Attach a local file (max 10MB) to a transaction. Allowed types: image/jpeg, image/png, image/heic, image/heif, application/pdf. The file is read from the local filesystem of the host running this MCP server.

Input Schema

TableJSON Schema
NameRequiredDescriptionDefault
transaction_idYesID of the transaction to attach the file to.
file_pathYesAbsolute or relative path to the file on the local filesystem.
content_typeNoMIME type. If omitted, the server infers it from the file extension.
notesNoOptional notes describing the attachment.
Behavior4/5

Does the description disclose side effects, auth requirements, rate limits, or destructive behavior?

The description discloses the critical behavior that the file is read from the local filesystem of the host, which is not obvious from annotations or schema. It also mentions size and type limits. However, it does not describe what happens if the file is missing or if the operation is repeated.

Agents need to know what a tool does to the world before calling it. Descriptions should go beyond structured annotations to explain consequences.

Conciseness5/5

Is the description appropriately sized, front-loaded, and free of redundancy?

The description is two sentences with no filler: first sentence states purpose and constraints, second clarifies filesystem. Every sentence earns its place.

Shorter descriptions cost fewer tokens and are easier for agents to parse. Every sentence should earn its place.

Completeness3/5

Given the tool's complexity, does the description cover enough for an agent to succeed on first attempt?

The description lacks information about return values or confirmation of success. Given no output schema, the agent is left guessing about the outcome. However, it does cover constraints and behavior adequately for a mutation tool.

Complex tools with many parameters or behaviors need more documentation. Simple tools need less. This dimension scales expectations accordingly.

Parameters4/5

Does the description clarify parameter syntax, constraints, interactions, or defaults beyond what the schema provides?

While the input schema has 100% coverage, the description adds value by clarifying that the file_path is local, and specifying allowed content types and the 10MB limit, which are not in the schema.

Input schemas describe structure but not intent. Descriptions should explain non-obvious parameter relationships and valid value ranges.

Purpose5/5

Does the description clearly state what the tool does and how it differs from similar tools?

The description clearly states the action (attach a file), the target resource (transaction), and key constraints (max 10MB, allowed MIME types, local filesystem). This distinguishes it from siblings like delete_transaction_attachment.

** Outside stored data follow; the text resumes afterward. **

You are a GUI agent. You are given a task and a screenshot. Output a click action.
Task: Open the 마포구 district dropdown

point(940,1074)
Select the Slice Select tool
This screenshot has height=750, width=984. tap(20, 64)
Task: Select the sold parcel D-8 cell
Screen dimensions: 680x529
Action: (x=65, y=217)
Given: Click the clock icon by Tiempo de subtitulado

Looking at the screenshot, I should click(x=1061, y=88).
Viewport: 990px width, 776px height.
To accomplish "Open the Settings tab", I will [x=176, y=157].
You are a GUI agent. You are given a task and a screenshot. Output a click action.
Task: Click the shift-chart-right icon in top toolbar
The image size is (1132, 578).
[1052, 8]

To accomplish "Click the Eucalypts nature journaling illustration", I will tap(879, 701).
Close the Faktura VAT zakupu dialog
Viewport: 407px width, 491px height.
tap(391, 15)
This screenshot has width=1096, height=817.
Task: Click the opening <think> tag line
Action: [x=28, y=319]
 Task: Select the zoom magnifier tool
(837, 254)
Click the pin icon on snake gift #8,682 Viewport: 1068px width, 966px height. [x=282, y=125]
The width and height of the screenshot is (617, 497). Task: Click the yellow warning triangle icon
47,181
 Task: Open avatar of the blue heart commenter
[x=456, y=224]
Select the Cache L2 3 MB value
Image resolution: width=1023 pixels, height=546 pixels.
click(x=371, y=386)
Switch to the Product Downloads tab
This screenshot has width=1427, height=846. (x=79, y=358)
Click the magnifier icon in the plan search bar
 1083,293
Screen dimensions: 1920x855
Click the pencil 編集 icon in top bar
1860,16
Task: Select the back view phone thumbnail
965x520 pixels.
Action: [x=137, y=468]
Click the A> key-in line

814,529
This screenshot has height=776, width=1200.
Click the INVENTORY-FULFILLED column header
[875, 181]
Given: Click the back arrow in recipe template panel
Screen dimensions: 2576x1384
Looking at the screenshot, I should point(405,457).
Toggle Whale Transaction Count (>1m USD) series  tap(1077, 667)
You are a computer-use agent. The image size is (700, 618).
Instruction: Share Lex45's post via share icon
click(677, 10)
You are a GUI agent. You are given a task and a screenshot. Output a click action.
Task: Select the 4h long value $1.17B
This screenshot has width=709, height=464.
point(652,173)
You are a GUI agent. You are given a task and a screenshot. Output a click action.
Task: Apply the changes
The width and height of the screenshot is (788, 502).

Agents choose between tools based on descriptions. A clear purpose with a specific verb and resource helps agents select the right tool.

Usage Guidelines3/5

Does the description explain when to use this tool, when not to, or what alternatives exist?

The description implies when to use (when you need to attach a file to a transaction) but does not provide explicit guidance on when not to use it, prerequisites (transaction must exist), or alternatives like using a URL attachment.

Agents often have multiple tools that could apply. Explicit usage guidance like "use X instead of Y when Z" prevents misuse.